The bar smells the same as it always does—cheap whiskey and disinfectant, sticky wood and the faint perfume of people who’ve lingered too long. You sit at your usual spot, glass already half-empty, fingers curled too tight around the rim. It’s routine, the kind of cycle you don’t even think about anymore. Days blur. Nights drown.
And then she walks in.
You notice her because everyone notices her—blonde hair tucked behind one ear, a quiet confidence in the way she moves. But where others are staring with recognition or awe, you just… watch. Not because she’s Scarlett Johansson, not at first, but because she doesn’t carry herself like she belongs here. She’s too soft around the edges, too polite when she asks the bartender for a sparkling water, of all things.
It should annoy you. Instead, it hooks something inside you.
She glances over once, catches you looking, and instead of the usual tight smile celebrities throw when they’re caught, she actually smiles. Warm. Easy. The kind of smile you’d forgotten people could give without expecting something back.
You lift your glass as if to toast, a reflex more than a choice. But when you drink, the liquid burns bitter, and for the first time in months, it doesn’t taste like comfort—it tastes like shame.
⸻
The second time you see her, it’s not an accident. She’s there again, sitting further down the bar, reading something on her phone, sipping water with lime. You wonder if she’s lost, or bored, or maybe just drawn here for the same reason you are.
“Don’t tell me you actually like this place,” you say, surprising yourself.
Her head lifts, and her eyes—clear, green, sharper than you expected—find yours. There’s no hesitation before she answers. “Not particularly. But I like people-watching.”
You laugh, low, a little bitter. “Then I must make a fascinating subject.”
Scarlett tilts her head. She studies you, but not unkindly. “Actually, yeah. You look like you’re carrying too much, but still showing up anyway. That’s interesting.”
It should sting. Instead, it feels… seen.
⸻
Days turn into weeks, and somehow she keeps showing up. Not every night, but often enough that you start to expect her. She never drinks, never judges when you do. Instead, she talks about little things—books she’s been reading, places she’s traveled, the ridiculousness of her neighbors.
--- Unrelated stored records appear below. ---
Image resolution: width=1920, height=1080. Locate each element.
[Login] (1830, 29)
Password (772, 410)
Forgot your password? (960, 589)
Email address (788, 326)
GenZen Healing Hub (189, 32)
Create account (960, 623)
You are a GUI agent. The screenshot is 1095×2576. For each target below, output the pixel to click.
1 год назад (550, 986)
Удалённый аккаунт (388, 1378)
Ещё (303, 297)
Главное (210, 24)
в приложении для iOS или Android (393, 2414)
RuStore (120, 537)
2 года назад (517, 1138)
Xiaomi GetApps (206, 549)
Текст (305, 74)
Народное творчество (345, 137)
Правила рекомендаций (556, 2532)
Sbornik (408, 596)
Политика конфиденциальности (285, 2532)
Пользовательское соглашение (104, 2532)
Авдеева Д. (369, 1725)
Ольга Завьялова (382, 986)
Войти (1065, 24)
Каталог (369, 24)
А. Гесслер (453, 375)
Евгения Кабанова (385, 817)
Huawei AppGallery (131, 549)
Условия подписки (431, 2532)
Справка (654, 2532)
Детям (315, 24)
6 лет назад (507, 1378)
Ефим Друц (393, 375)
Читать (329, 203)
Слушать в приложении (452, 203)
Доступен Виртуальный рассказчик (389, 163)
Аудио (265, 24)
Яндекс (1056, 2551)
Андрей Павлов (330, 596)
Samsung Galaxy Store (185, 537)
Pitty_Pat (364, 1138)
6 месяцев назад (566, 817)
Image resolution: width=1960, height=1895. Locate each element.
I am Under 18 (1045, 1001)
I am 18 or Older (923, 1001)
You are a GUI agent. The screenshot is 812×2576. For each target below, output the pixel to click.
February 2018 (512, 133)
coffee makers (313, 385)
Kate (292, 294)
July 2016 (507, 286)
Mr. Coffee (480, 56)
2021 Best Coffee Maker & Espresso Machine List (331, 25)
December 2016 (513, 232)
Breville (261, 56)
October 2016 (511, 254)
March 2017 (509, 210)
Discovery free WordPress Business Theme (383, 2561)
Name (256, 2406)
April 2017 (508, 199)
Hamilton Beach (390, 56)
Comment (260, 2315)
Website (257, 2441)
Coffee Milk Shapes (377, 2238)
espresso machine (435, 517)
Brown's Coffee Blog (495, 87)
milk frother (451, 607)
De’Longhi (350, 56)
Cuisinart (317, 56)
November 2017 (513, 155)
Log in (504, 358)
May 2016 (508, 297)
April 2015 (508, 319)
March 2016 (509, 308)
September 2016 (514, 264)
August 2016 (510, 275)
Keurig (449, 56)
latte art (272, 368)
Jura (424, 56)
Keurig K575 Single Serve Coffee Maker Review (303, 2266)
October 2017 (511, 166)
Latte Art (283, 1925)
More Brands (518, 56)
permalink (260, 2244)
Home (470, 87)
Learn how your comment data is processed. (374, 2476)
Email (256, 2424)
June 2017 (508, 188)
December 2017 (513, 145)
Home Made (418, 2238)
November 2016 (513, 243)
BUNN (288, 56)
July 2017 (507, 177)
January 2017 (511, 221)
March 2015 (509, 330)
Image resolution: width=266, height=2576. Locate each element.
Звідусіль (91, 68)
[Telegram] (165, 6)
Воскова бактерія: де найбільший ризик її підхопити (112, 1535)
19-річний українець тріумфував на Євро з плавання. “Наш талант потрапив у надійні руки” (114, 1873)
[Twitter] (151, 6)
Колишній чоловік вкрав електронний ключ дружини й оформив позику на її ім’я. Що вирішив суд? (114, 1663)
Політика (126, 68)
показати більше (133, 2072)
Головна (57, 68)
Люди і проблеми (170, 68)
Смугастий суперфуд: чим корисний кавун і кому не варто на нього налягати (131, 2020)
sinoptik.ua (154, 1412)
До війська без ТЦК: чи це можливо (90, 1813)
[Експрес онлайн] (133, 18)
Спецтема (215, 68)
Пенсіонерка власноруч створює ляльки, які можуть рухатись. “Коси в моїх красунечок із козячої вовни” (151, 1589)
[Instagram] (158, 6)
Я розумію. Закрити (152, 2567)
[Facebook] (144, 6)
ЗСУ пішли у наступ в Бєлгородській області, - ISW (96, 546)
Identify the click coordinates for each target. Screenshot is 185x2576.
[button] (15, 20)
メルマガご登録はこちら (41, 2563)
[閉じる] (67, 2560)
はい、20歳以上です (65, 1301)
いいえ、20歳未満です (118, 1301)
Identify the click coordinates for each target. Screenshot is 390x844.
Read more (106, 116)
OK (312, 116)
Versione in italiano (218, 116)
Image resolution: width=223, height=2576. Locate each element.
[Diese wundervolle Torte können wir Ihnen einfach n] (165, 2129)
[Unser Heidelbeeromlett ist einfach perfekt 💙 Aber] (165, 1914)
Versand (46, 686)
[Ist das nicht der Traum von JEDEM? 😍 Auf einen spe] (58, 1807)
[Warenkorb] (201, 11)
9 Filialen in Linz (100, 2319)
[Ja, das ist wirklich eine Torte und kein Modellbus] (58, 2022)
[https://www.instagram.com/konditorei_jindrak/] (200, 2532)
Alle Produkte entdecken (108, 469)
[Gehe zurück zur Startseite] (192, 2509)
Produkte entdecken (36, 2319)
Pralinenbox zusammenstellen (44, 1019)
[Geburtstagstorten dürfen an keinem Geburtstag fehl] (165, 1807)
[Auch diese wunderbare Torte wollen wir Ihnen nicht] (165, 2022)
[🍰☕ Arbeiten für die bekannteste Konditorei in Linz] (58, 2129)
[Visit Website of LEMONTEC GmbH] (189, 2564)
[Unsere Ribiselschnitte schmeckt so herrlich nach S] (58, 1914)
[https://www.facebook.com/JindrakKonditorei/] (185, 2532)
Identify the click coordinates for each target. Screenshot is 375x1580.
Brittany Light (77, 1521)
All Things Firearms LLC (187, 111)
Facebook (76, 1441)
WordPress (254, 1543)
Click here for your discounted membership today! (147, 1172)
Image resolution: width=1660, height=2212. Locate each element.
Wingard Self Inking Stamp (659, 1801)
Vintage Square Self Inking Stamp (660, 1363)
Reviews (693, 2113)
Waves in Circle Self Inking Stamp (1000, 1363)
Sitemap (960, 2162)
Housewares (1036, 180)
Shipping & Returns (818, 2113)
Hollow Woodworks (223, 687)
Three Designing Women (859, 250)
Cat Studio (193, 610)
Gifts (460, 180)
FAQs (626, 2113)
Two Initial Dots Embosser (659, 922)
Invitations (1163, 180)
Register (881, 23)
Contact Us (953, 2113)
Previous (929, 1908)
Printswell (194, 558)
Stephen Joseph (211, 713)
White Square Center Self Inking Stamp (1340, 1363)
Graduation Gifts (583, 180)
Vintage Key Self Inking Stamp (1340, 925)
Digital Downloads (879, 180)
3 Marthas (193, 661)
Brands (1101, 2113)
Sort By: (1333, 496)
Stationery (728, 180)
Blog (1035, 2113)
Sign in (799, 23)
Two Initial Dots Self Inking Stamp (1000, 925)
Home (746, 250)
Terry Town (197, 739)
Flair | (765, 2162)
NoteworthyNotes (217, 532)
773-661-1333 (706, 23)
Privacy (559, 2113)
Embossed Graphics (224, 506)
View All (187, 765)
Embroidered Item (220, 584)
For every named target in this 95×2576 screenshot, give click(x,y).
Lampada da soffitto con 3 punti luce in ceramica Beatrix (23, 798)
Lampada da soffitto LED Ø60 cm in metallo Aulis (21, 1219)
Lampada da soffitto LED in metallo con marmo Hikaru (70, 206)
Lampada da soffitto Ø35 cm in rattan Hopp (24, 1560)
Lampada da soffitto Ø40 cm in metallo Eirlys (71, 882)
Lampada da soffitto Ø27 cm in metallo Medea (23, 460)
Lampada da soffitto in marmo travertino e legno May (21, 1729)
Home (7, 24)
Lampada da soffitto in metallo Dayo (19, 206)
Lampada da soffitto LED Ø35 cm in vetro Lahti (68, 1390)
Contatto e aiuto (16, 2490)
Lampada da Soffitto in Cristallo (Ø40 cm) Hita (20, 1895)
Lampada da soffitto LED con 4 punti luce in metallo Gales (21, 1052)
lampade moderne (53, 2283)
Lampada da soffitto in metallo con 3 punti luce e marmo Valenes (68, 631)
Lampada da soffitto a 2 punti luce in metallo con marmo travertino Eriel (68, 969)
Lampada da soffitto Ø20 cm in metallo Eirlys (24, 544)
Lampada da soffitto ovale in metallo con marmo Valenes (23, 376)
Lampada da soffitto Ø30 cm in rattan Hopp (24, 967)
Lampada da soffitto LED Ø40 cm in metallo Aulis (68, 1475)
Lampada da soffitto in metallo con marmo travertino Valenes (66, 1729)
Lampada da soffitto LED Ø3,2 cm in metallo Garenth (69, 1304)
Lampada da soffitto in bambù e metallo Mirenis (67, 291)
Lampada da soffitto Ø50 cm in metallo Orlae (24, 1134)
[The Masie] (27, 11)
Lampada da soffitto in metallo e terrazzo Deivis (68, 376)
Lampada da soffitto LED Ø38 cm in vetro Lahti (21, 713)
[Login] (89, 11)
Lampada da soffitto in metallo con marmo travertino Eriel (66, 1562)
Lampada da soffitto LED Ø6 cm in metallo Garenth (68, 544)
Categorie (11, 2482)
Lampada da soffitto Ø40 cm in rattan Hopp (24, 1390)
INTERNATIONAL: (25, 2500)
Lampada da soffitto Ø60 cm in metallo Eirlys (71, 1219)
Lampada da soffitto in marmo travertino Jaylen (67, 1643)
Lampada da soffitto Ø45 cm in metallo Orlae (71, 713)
You find yourself listening more than drinking, fingers restless around the glass but mind pulled elsewhere.
“You always hold the glass like you’re afraid to let go,” she says one night, gently.
You glance down, startled. The amber liquid swirls, mocking you. “It’s complicated.”
Her smile is faint but certain. “Most things worth untangling are.”
And for some reason, you don’t feel mocked. You feel… invited.
⸻
The shift is slow. Painfully slow. Some nights you still drink too much, disappearing into the fog. But other nights, when she’s there, you stop after one. You don’t even realize it at first—just that her laugh, her patience, the way she never pushes but always sees, is heavier than the pull of another shot.
One evening, you order water without thinking. She notices, her brow lifting slightly, but she doesn’t comment. She just clinks her glass against yours with a quiet, “Cheers.”
The lime water is sharp, crisp. It doesn’t burn going down.
⸻
The strangest part isn’t that you start drinking less. It’s that you start wanting to. Not for yourself—not yet—but because her presence makes you wonder what it would be like to meet her clear-eyed. To remember every detail of her voice, her smile, without haze dulling the edges.
And though nothing is spoken, something has begun between you. Fragile, careful, like the first step onto steady ground after too long sinking.
For the first time in a long time, you think: maybe I want more than this.
And it all started with Scarlett Johansson sitting down at the wrong bar.